Bulle de Vie

En soute

Je suis à la veille d’un départ que je crois important pour moi. Et je suis angoissée, mentalement agitée, comme si mon corps avait compris que quelque chose de plus grand que moi et d’incontrôlable est en train de se préparer. Je veux l’écrire ici car j’ai besoin de déposer ce "poids" quelque part et je n’arrive pas à me diriger vers mon journal papier. Bordeldebordel.

Mais je ne renoncerai pas. Je ne renonce plus à la vie.

Mon égo a peur que cela arrive (et ne pas savoir quoi faire de bien). J’ai peur que cela n’arrive pas (et ne pas savoir quoi faire de plus). Et si je me trompais ? Et si j’avais raison ? Et si il n’y avait rien à chercher, rien à trouver ? Et si tout commençait là-bas ?

Je ne suis pas faite pour être dans l’entre-deux. Les dernières semaines m’avaient donné un tempo effréné. J’ai l’impression que c’était un avant-goût…

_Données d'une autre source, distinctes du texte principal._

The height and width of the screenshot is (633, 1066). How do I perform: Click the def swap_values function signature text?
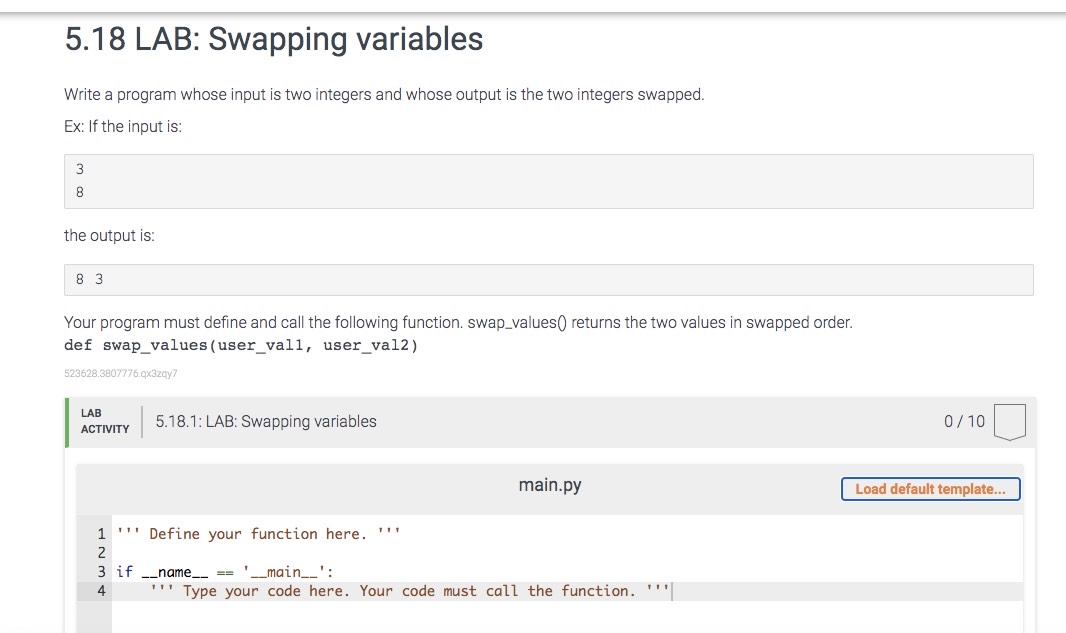[241, 345]
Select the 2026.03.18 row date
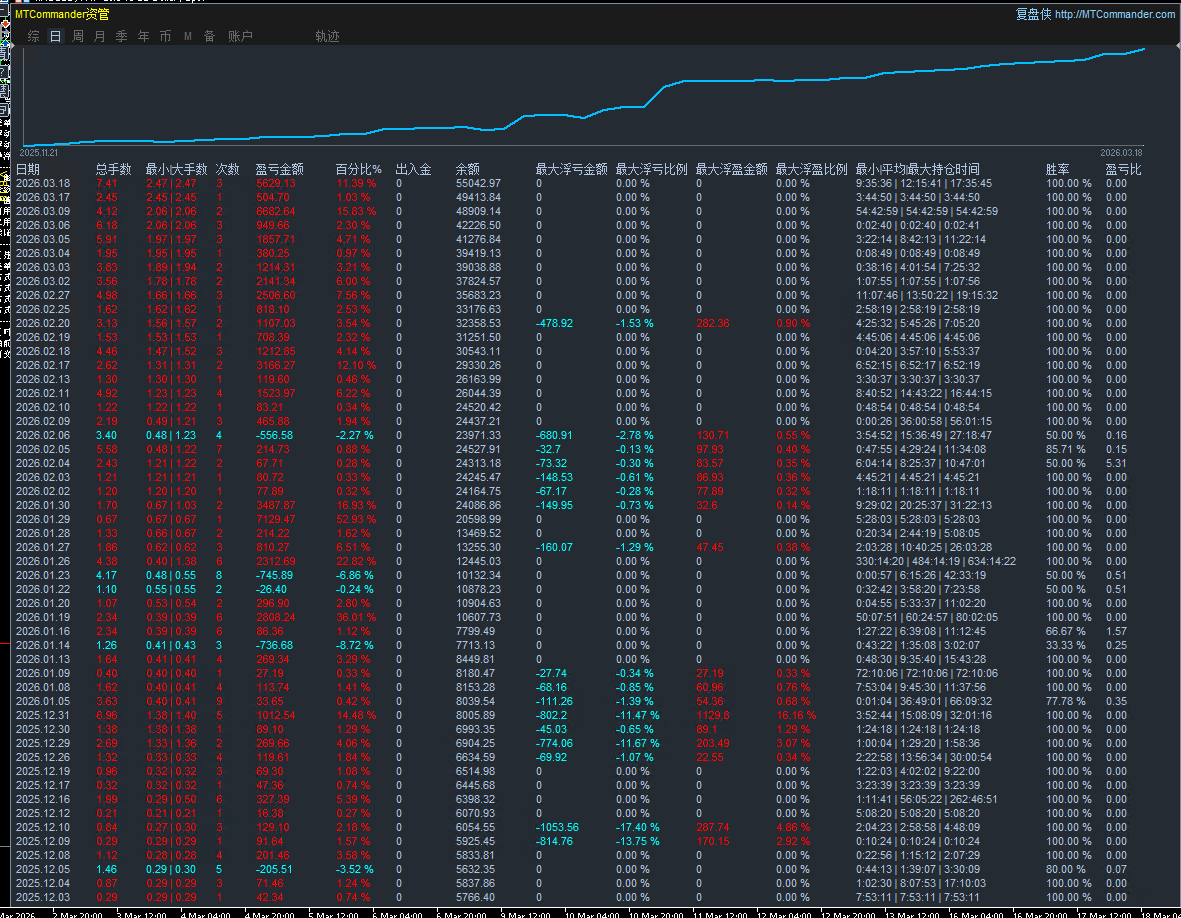The width and height of the screenshot is (1181, 918). click(42, 183)
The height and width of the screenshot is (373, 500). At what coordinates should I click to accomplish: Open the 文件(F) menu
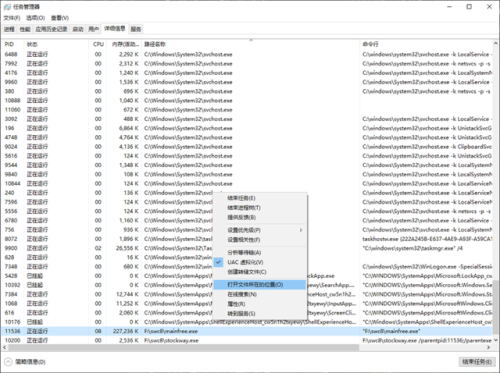pos(12,18)
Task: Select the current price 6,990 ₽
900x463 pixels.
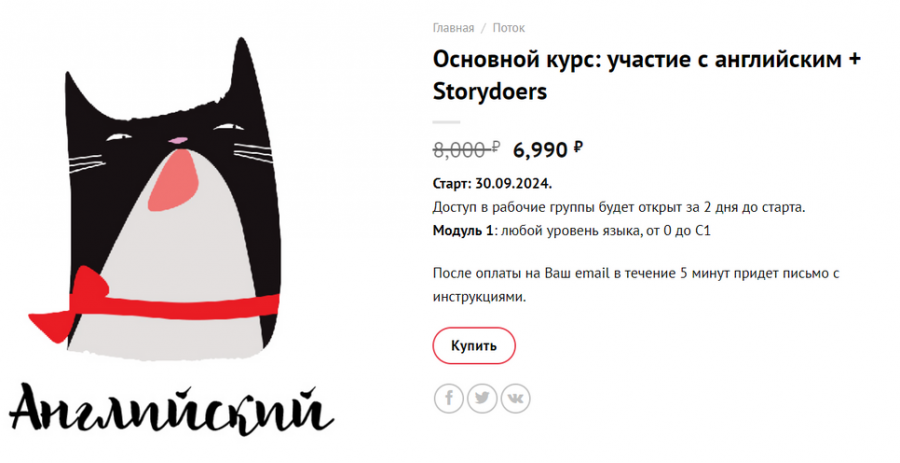Action: coord(548,150)
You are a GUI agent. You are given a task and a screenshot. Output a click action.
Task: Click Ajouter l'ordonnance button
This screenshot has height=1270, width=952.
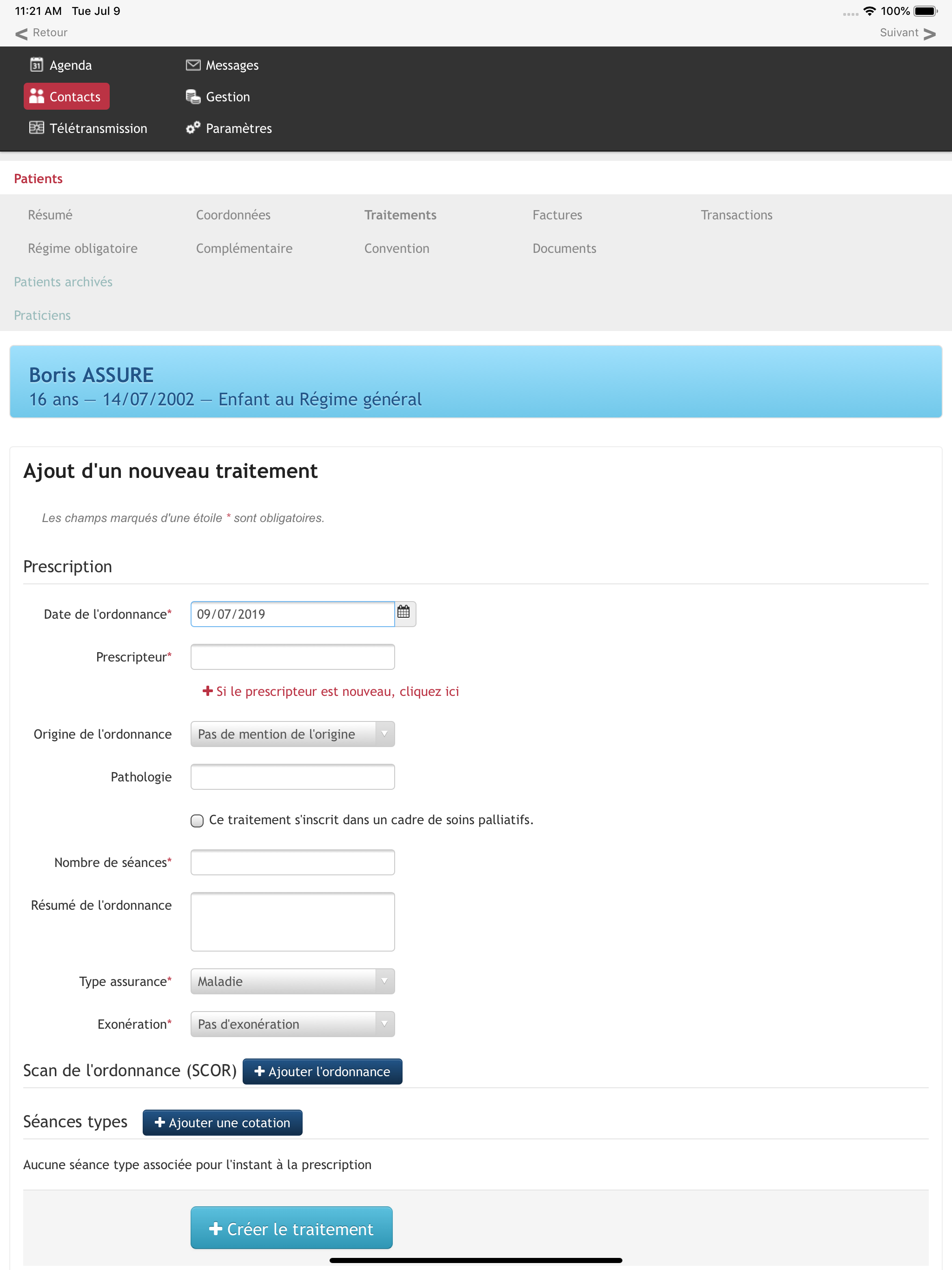point(322,1072)
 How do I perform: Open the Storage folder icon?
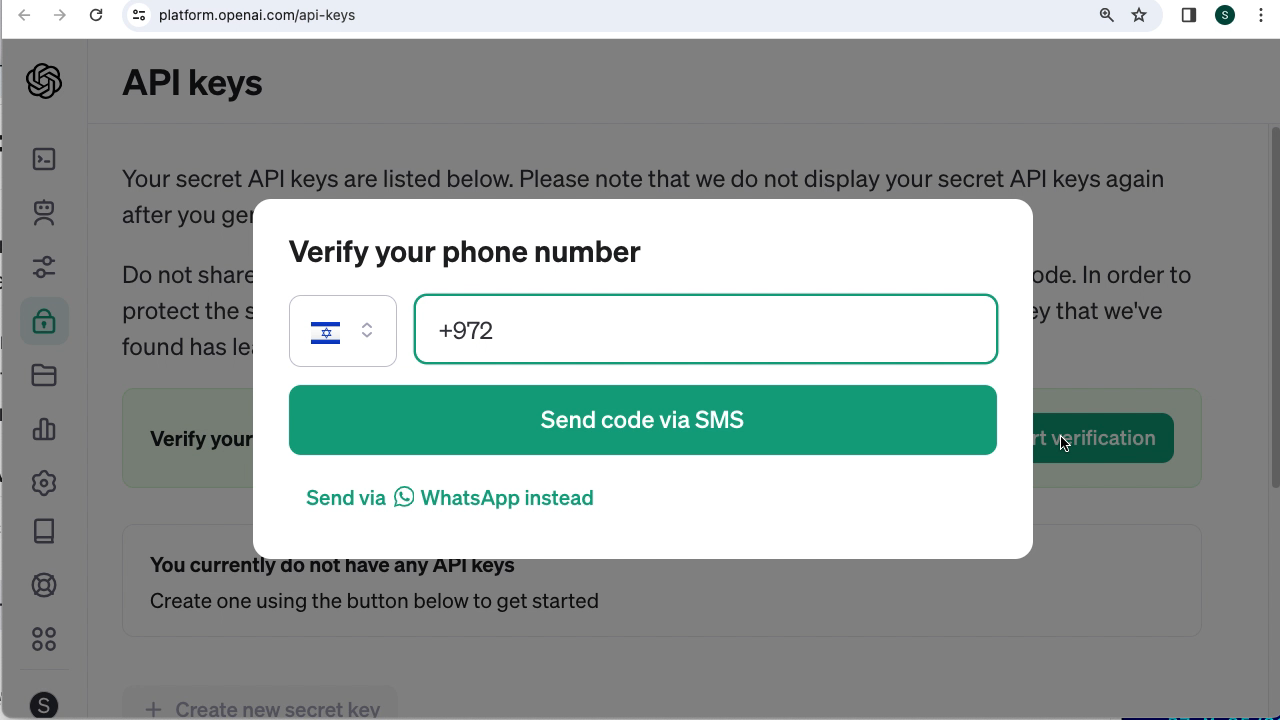coord(44,375)

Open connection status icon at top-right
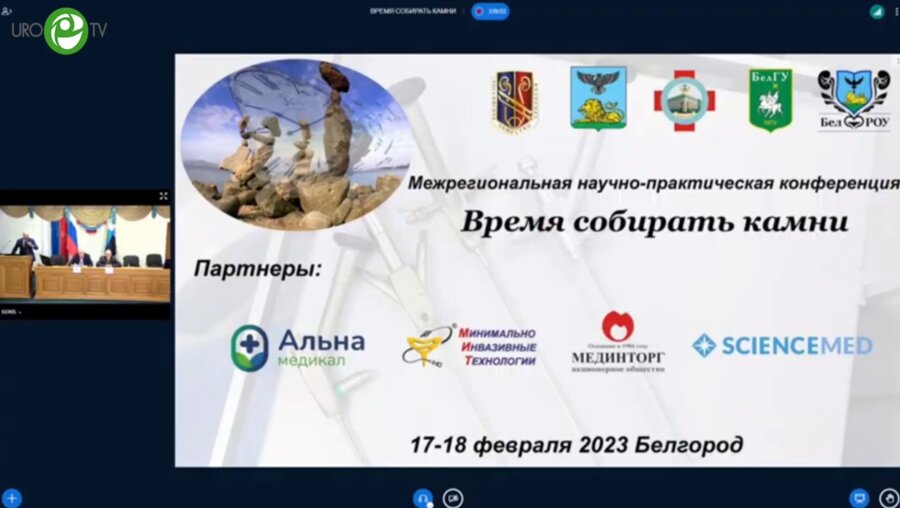[x=876, y=11]
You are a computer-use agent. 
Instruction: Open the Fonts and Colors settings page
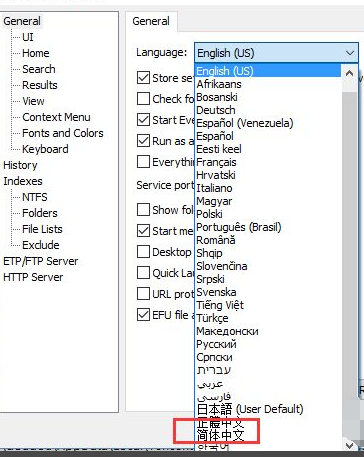coord(63,133)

Il se peut que je revienne sans histoire à raconter. Quoiqu’il arrive, je ne devrai pas m’en vouloir d’y avoir cru, d’avoir cru. Je ne devrai pas m’en vouloir de m’être trompée. Je prie pour que ma foi en ressorte intacte. Pour le moment, j’essaie d’apaiser mes doutes sur ces incertitudes (écrire me fait déjà du bien) pour partir le coeur léger, prêt à accueillir ce qu’il y a à vivre.

La valise est ouverte sur le lit. Je ne sais pas si elle respecte le poids autorisé. Je ne sais pas pourquoi je l’ai rempli comme si je partais pour toujours alors que je m’absente que quelques jours. J’ai laissé faire…

Mon ancien collègue est revenu à la charge pour m’annoncer qu’il partageait son bureau avec de nouvelles têtes, que ma présence féminine manquait et finir sur une proposition de restaurant dès qu’il sera vacciné. Le fait que j’entende parler de ce restaurant depuis le mois d’avril m’a lassé. Je n’ai plus la patience pour ce genre de connerie. Et puis, c’est comme si il appartenait à une autre partie de ma vie, à quelque chose qui n’a plus sa place dans mon présent et qui n’en a pas dans mon futur.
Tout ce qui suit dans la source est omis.